Here's what I came up with.

runner.js

This file, runner.js, contains a simple Deno script that can execute Python code sent to it on standard input using Pyodide:

import pyodideModule from "npm:pyodide/pyodide.js";
import { readLines } from "https://deno.land/std@0.186.0/io/mod.ts";

const pyodide = await pyodideModule.loadPyodide();

for await (const line of readLines(Deno.stdin)) {
    let input;
    try {
        input = JSON.parse(line);
    } catch (error) {
        console.log(JSON.stringify({ error: "Invalid JSON input: " + error.message }));
        continue;
    }

    if (typeof input !== 'object' || input === null) {
        console.log(JSON.stringify({ error: "Input is not a JSON object" }));
        continue;
    }

    if (input.shutdown) {
        break;
    }

    let output;
    try {
        const result = await pyodide.runPythonAsync(input.code || "");
        output = JSON.stringify({ output: result });
    } catch (error) {
        output = JSON.stringify({ error: error.message.trim().split('\n').pop() || ''});
    }
    console.log(output);
}

It accepts a JSON object sent to standard input. That object should look like this:

{"code": "4 + 5"}

You can also send {"shutdown": true} to shut down the Deno process.

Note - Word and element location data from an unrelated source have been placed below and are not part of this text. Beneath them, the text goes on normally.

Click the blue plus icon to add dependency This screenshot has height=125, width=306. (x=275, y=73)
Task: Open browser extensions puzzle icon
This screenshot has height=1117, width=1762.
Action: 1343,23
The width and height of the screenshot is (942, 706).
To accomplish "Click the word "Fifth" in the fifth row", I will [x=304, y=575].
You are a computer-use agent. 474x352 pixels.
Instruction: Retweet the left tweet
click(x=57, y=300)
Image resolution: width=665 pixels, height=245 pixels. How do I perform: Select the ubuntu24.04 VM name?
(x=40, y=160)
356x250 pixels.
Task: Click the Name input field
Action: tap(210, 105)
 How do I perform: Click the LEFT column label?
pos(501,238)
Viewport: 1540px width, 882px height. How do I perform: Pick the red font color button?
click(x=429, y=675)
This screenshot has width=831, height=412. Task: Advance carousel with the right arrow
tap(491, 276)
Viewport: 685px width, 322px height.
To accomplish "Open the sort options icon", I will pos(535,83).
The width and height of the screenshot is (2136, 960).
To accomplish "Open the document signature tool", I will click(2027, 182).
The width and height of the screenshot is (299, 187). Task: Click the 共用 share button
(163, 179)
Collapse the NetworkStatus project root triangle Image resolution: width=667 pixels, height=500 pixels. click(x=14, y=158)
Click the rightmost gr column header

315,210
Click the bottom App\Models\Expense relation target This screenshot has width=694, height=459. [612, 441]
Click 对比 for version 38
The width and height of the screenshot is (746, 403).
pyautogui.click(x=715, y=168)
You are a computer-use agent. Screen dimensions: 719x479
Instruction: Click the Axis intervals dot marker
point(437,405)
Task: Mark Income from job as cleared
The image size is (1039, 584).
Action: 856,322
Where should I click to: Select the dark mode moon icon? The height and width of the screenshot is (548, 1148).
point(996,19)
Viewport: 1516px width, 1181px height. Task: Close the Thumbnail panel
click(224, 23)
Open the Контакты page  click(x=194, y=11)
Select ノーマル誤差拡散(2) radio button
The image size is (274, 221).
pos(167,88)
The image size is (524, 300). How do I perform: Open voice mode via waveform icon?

The code will be executed using Pyodide (safely, in a WebAssembly sandbox) and the result will be returned as a JSON object on standard output:

{"output": 9}

If the code fails to execute, an error message will be returned instead:

{"error": "ZeroDivisionError: division by zero"}

Running that script

deno run --allow-read runner.js

Paste the following into the terminal and press enter:

{"code": "4 + 5"}

Output:

{"output":8}

Calling it from Python

Here's a module I created called deno_run.py which can manage the deno process:

import subprocess
import json

# The Deno subprocess
deno_process = None

def run_code(string_of_code):
    global deno_process

    try:
        # If the Deno subprocess is not running, start it
        if deno_process is None or deno_process.poll() is not None:
            deno_process = subprocess.Popen(
                ['deno', 'run', '--allow-read', 'runner.js'],
                stdin=subprocess.PIPE,
                stdout=subprocess.PIPE,
                stderr=subprocess.PIPE
            )

        # Send the code to the Deno subprocess
        deno_process.stdin.write(json.dumps({"code": string_of_code}).encode())
        deno_process.stdin.write('\n'.encode())
        deno_process.stdin.flush()

        # Read the result from the Deno subprocess
        output = deno_process.stdout.readline().decode()
        return json.loads(output)
    except Exception as e:
        # If the subprocess crashes, return an error message
        return {"error": str(e)}

This works! I tested it in a python REPL:

>>> import deno_run
>>> deno_run.run_code("4 + 5")
{'output': 9}

Next steps: timeouts and memory limits

I haven't implemented this yet, but for memory limits I plan to use the following:

deno run --v8-flags='--max-heap-size=20' ...

This should set the maximum heap size to 20MB. The Deno process will crash if that is exceeded, which is why my Python code restarts the process if it is not running.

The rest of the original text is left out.